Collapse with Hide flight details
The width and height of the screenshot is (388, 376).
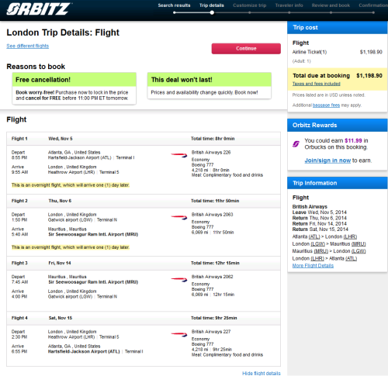(262, 373)
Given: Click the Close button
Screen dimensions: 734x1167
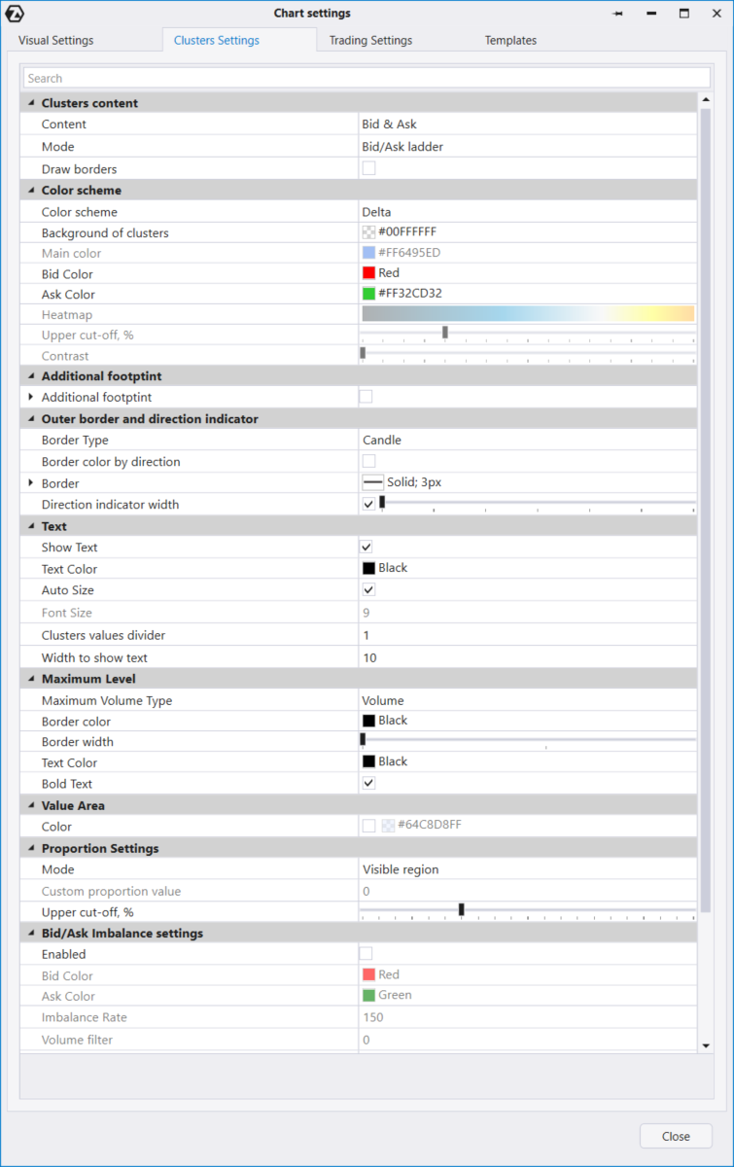Looking at the screenshot, I should click(x=676, y=1136).
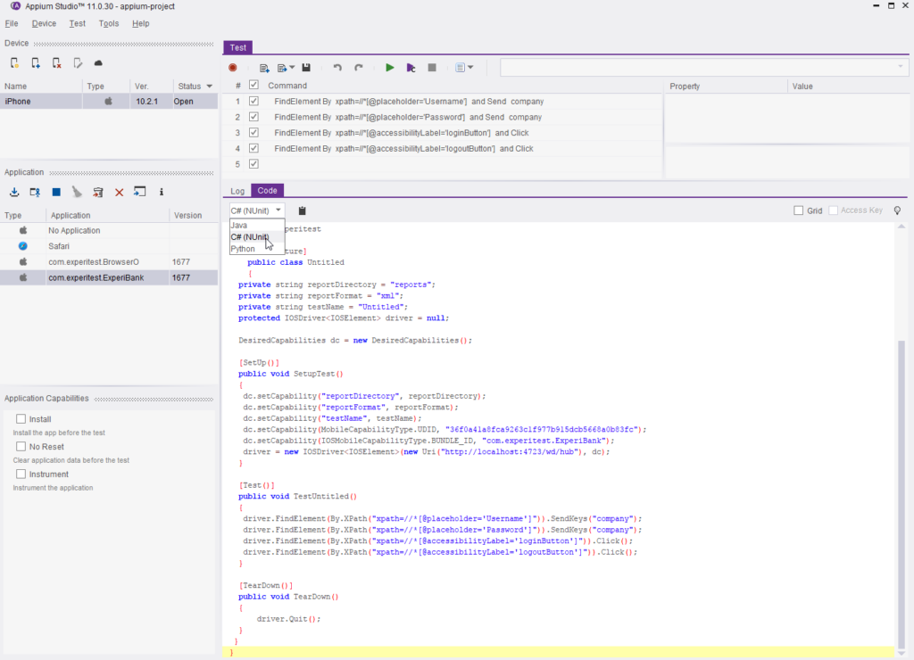Save the current test script
The height and width of the screenshot is (660, 914).
coord(307,67)
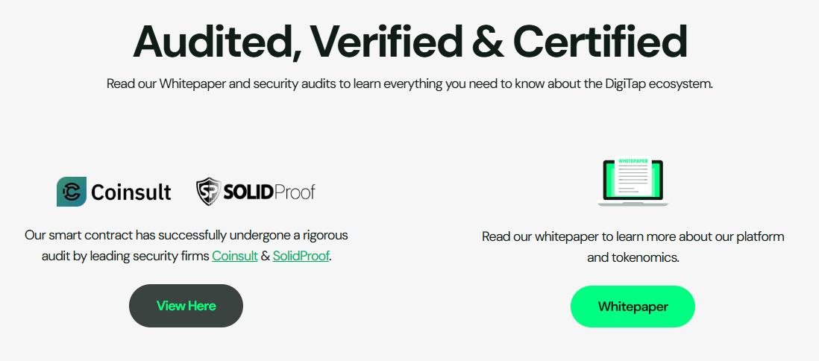
Task: Click the teal Coinsult logo icon
Action: [72, 192]
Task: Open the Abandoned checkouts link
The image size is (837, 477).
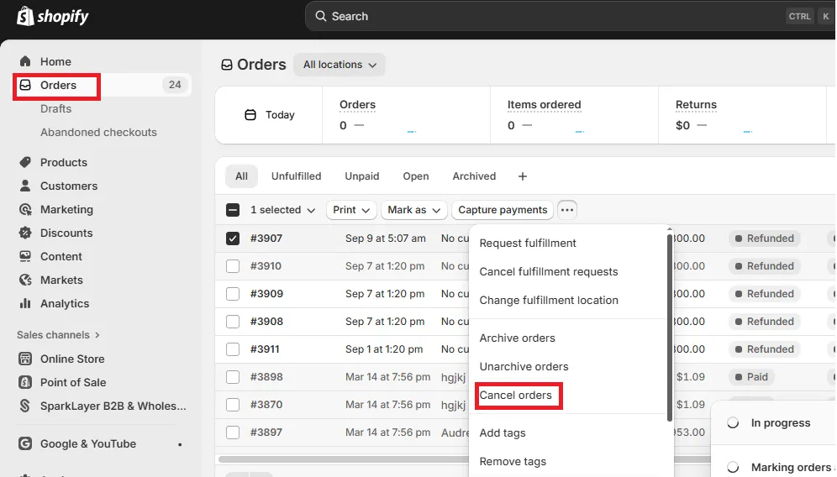Action: coord(98,132)
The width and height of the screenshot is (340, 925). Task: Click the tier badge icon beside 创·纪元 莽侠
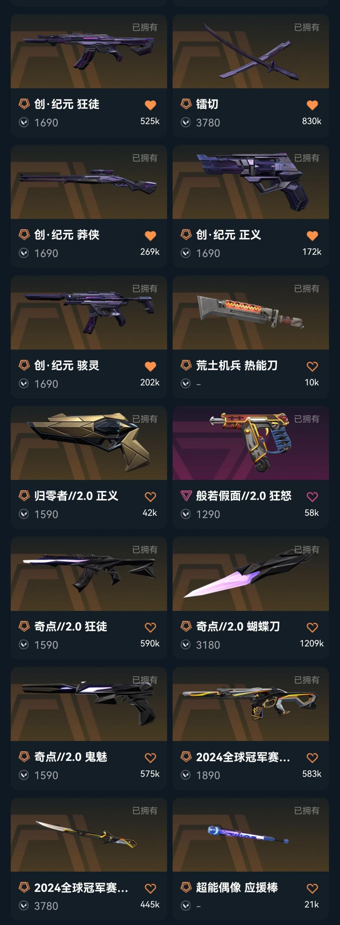coord(24,235)
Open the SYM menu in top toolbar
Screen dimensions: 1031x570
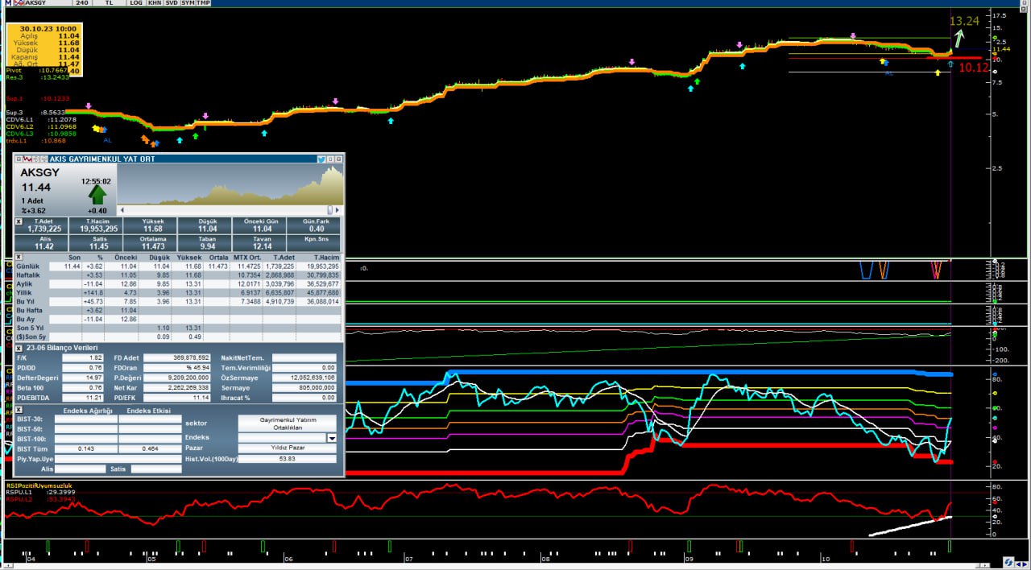tap(187, 3)
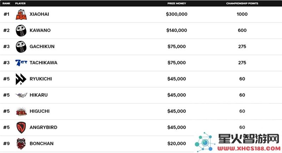This screenshot has width=282, height=153.
Task: Click the KSG team logo beside XIAOHAI
Action: click(x=21, y=14)
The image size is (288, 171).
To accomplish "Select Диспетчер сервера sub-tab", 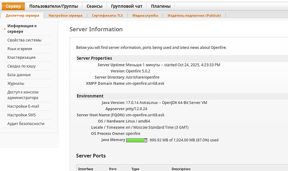I will coord(23,15).
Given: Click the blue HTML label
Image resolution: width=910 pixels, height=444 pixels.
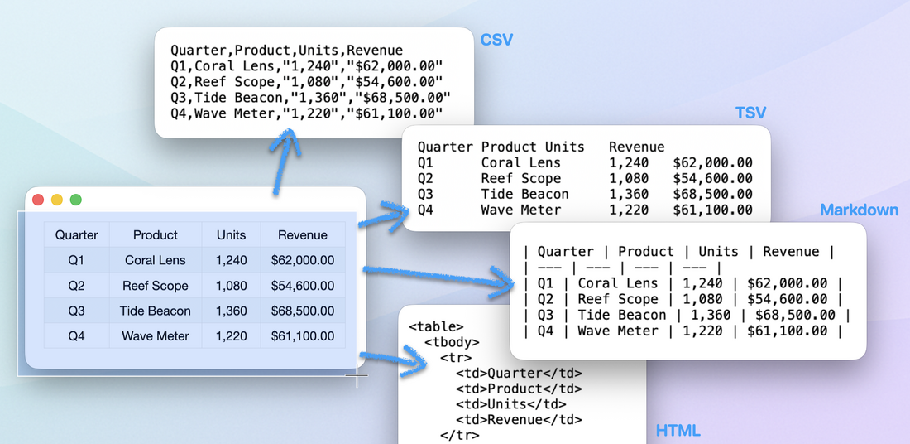Looking at the screenshot, I should pos(678,431).
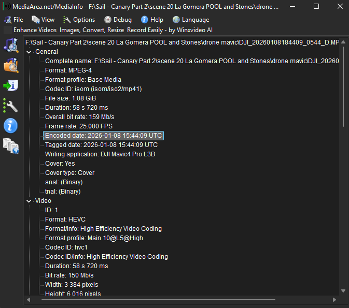Collapse the Video section
Screen dimensions: 349x308
[x=29, y=201]
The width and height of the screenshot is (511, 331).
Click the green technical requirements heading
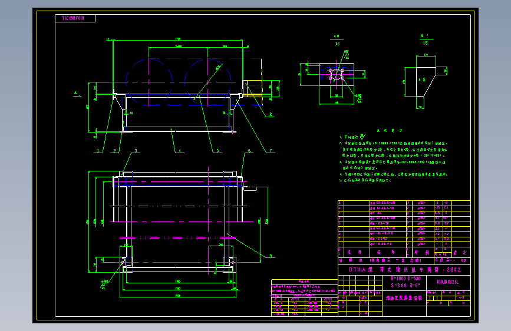[390, 130]
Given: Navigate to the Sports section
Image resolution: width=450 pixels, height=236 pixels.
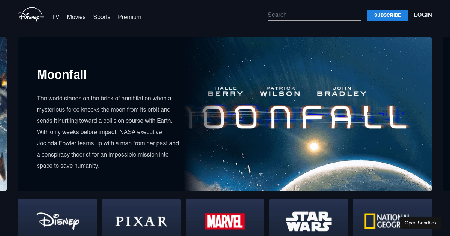Looking at the screenshot, I should pos(102,17).
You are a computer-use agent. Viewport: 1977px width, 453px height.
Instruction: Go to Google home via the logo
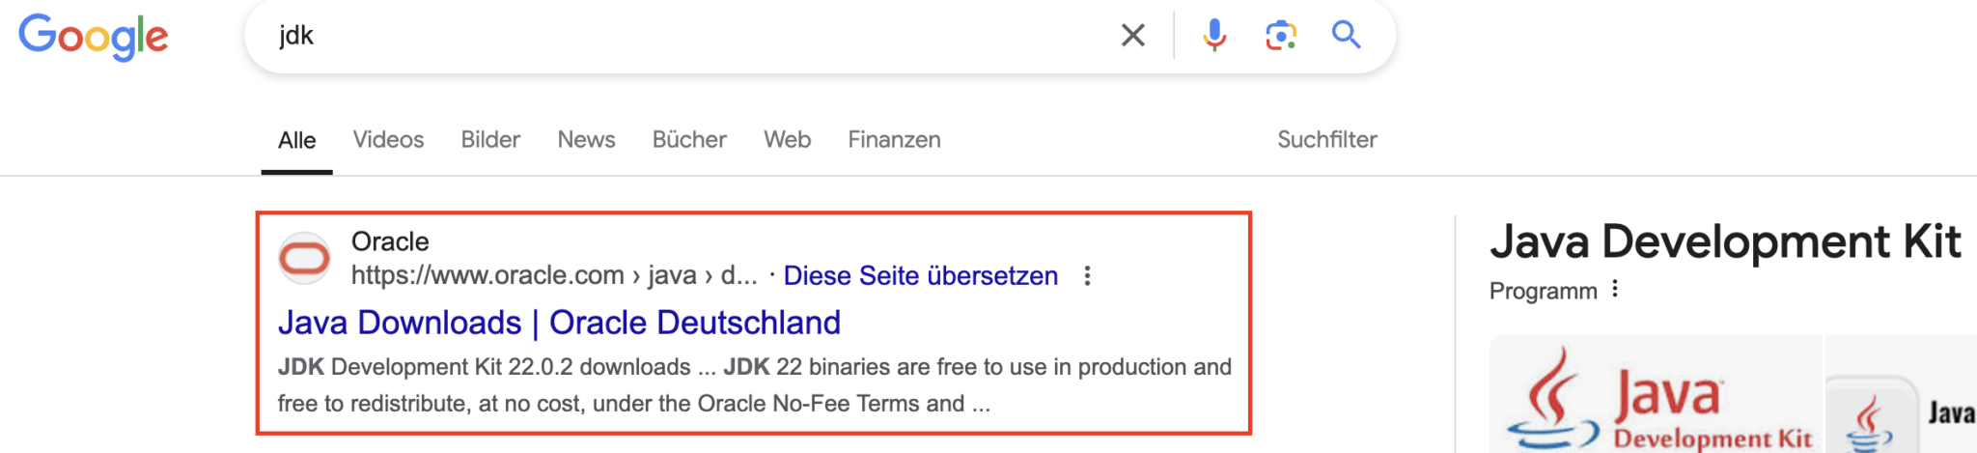(x=94, y=37)
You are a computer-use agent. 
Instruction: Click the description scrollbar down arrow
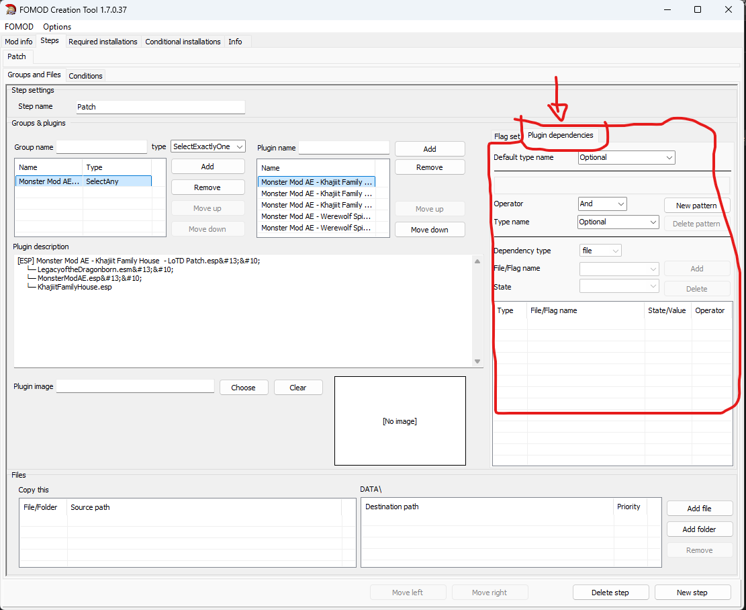pyautogui.click(x=477, y=361)

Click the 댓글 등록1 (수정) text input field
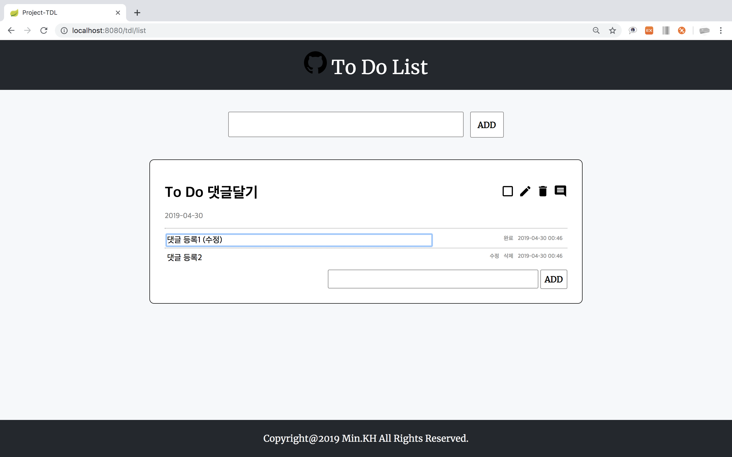pos(298,240)

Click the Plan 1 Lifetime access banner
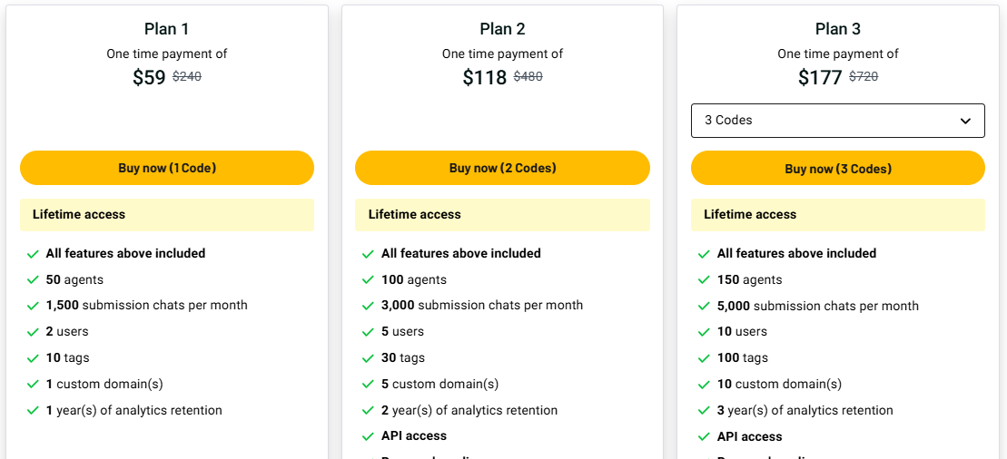coord(167,215)
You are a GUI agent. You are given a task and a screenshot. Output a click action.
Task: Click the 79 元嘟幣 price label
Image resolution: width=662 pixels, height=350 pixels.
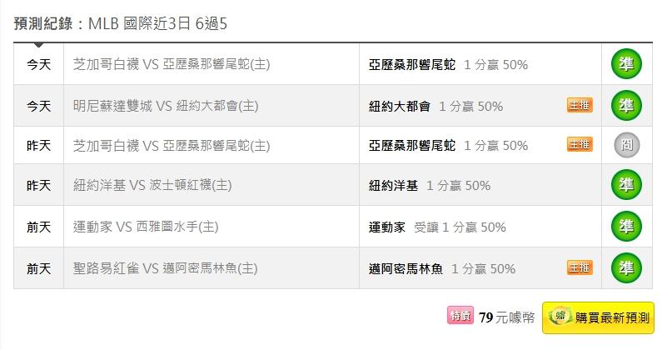coord(506,317)
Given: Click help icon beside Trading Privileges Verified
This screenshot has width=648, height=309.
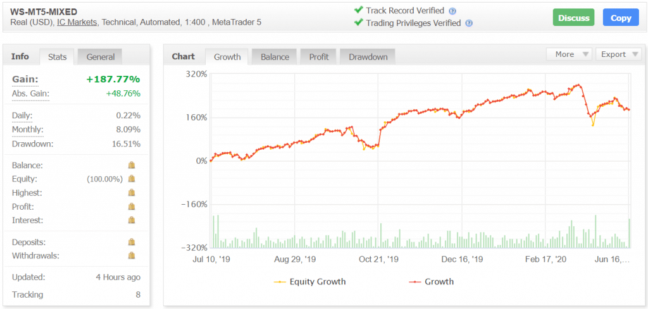Looking at the screenshot, I should click(x=469, y=23).
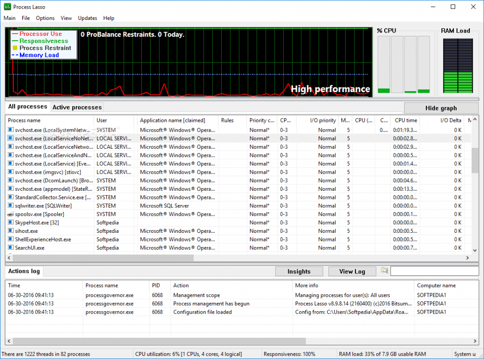Click the log search icon beside View Log

384,271
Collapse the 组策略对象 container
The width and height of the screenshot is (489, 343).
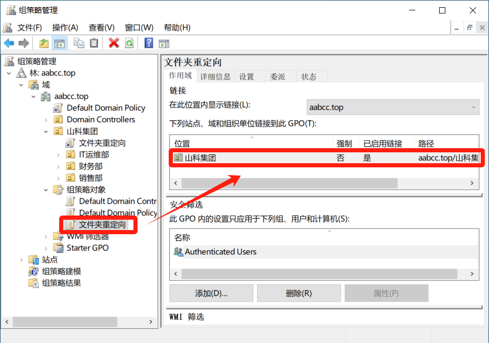pos(46,190)
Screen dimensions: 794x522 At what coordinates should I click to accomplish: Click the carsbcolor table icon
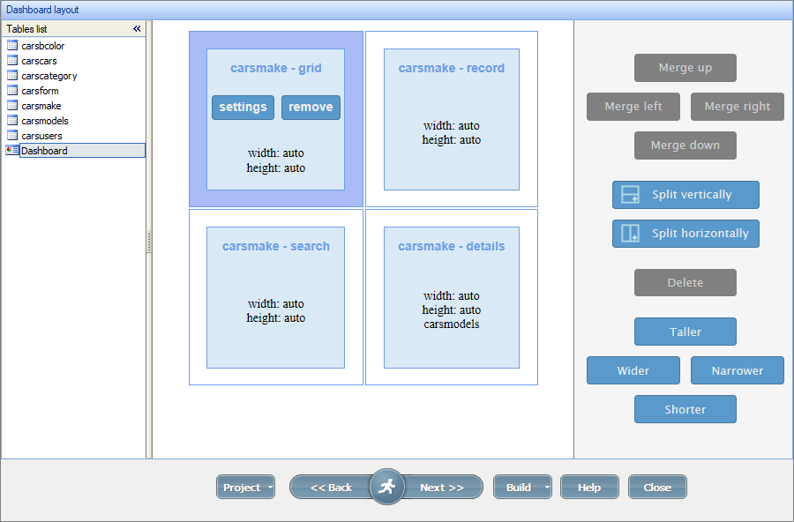pos(13,46)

EXERCISE DIRECTIONS
Your task is to find every line above containing the word "computer" and copy it.

RESULT FOR THIS TASK
You are a computer-use agent. Viewport: 1977px width, 453px height.
You are a computer-use agent. 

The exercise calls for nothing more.